Elle a remporté la coupe du Cameroun du jeu de dames le 28 septembre 2008 à Yaoundé.
Josiane Tchakounté (Stagiaire) –




C’est en l’absence de sa concurrente de l’Ouest qui n’a pas pu se déplacer en raison de sa maladie que Liliane Youta a pu remporter son titre. Ce qui ne veut pas dire qu’elle a démérité cette place de championne comme a tenu à le rappeler le Directeur technique national du jeu de dames Luc Eloka Epoda au cours de la remise des trophées aux vainqueurs Durant les finales de la coupe du Cameroun disputées dimanche 28 septembre à l’espace culturel Oyenga au quartier Fouda, Liliane était la seule femme dans la salle où se déroulait la compétition et sur qui se posaient des regards inquisiteurs.

Il y a de cela trois ans qu’elle a vraiment commencé à s’intéresser au jeu de dames et c’est grâce à un communiqué radio qu’elle décide de participer à sa toute première compétition d’envergure nationale.
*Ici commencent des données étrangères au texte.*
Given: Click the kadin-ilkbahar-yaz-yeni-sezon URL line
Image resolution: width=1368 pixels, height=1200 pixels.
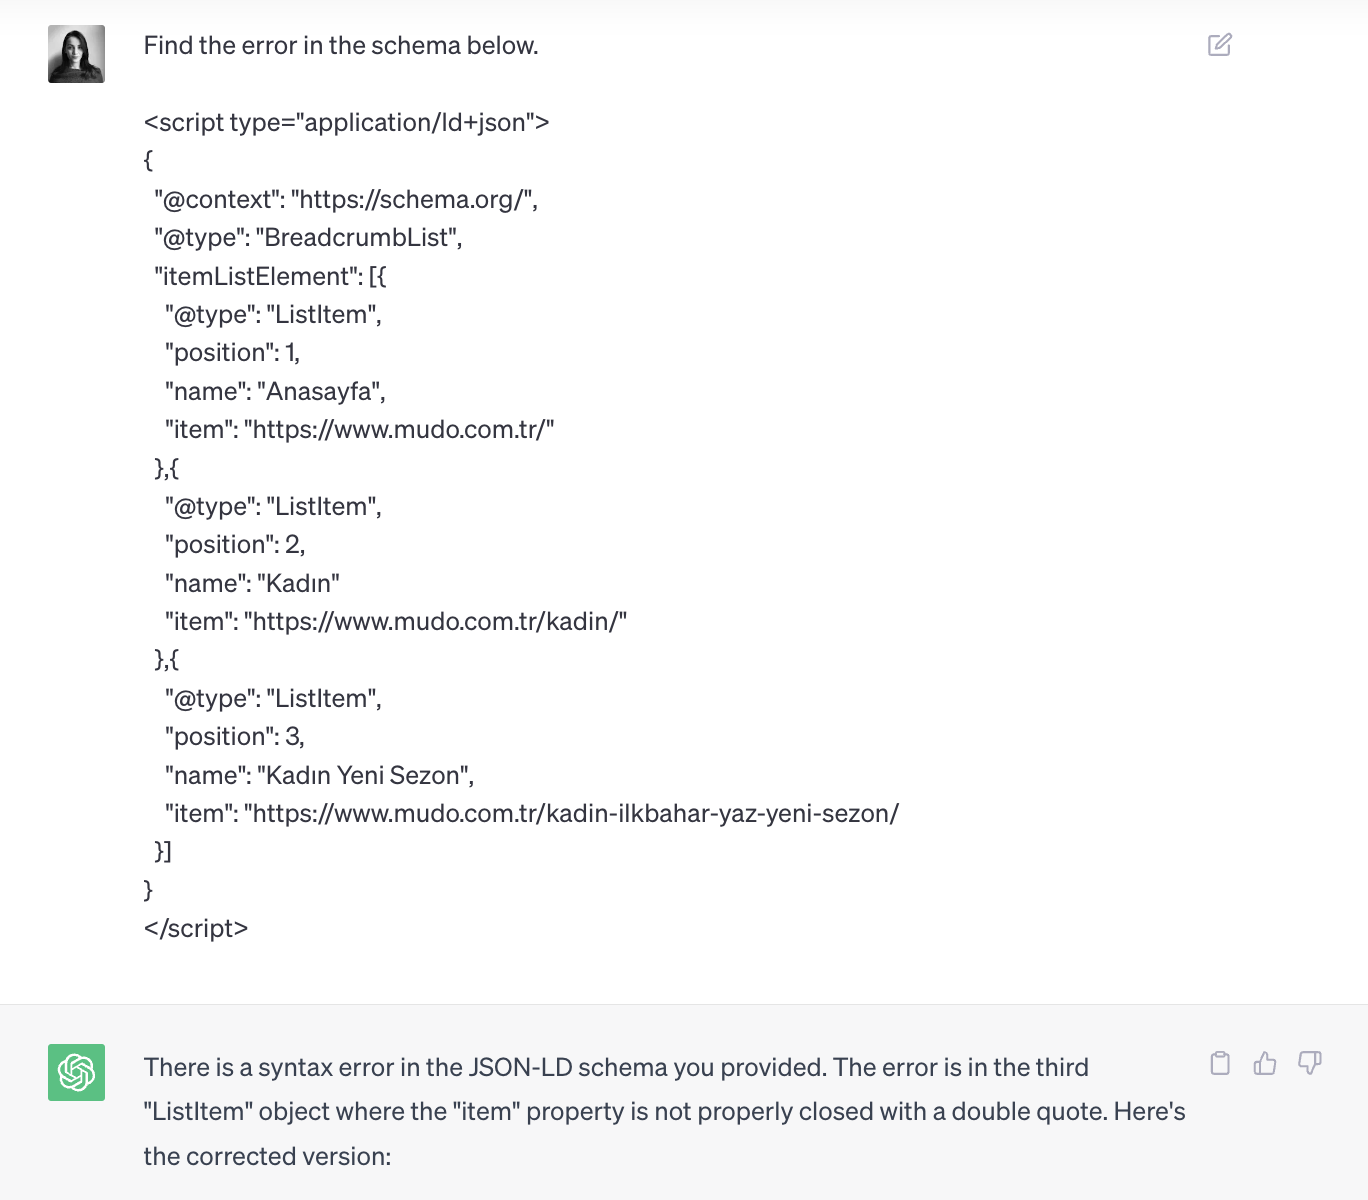Looking at the screenshot, I should [532, 814].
Aujourd’hui, son rêve est de participer à des compétitions au niveau international pour affronter d’autres femmes qui partagent avec elle la même passion : "je souhaiterais affronter d’autres femmes au niveau international et ne pas me limiter uniquement au Cameroun. Je compte participer aux prochains championnats d’Afrique de jeu de dames qui vont se tenir en décembre prochain à Conakry (Guinée) ".
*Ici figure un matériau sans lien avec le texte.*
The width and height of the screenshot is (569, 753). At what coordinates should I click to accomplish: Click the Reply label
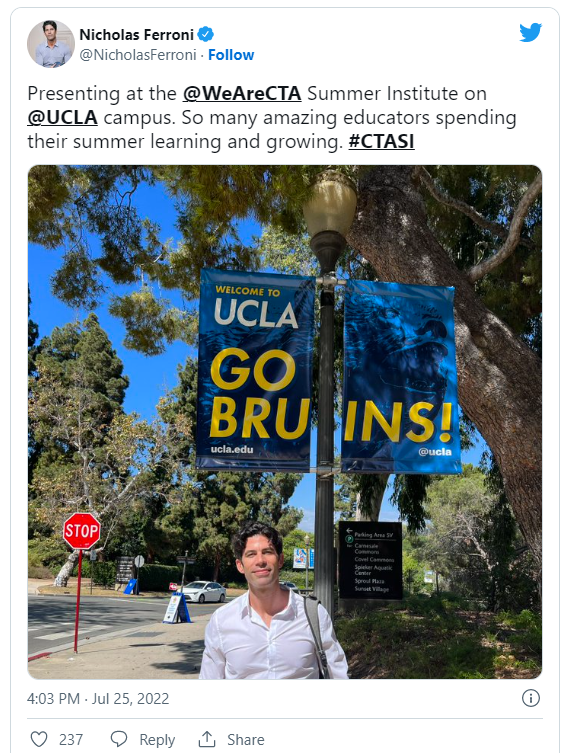(x=157, y=740)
Benjamine d’une famille de trois enfants, Liliane Youta commence à s’intéresser à ce sport en regardant ses deux frères aînés jouer aux dames. Elle continue sa formation dans les bars de son quartier où des hommes jouent au "damier" chaque soir. S’attirant parfois, le mépris de ces hommes qui se réclament l’exclusivité de la pratique du jeu de dames : "Quand je me rendais dans les bars pour regarder les hommes jouer au damier, il y’en a qui me chassaient et me demandaient de retourner à mes marmites".

Même si elle fait du jeu de dames sa passion, ce sport reste pour Liliane une simple distraction. Toutefois, elle continue de croire que les femmes devraient s’intéresser au jeu de dames. "Je demande aux femmes de s’intéresser à ce sport qui peut toujours être un moyen de gagner sa vie. Un Homme doit être polyvalent. Si les femmes jouent déjà au football, pourquoi pas au jeu de dames" a-t-elle déclaré avec pugnacité.
En attendant la prochaine compétition, elle continue de vendre des sous-vêtements pour enfants et des bijoux. Ce qui lui permet de subvenir à ses besoins, vu qu’elle n’est pas mariée et n’a pas d’enfants "pour le moment", comme elle tient bien à le préciser.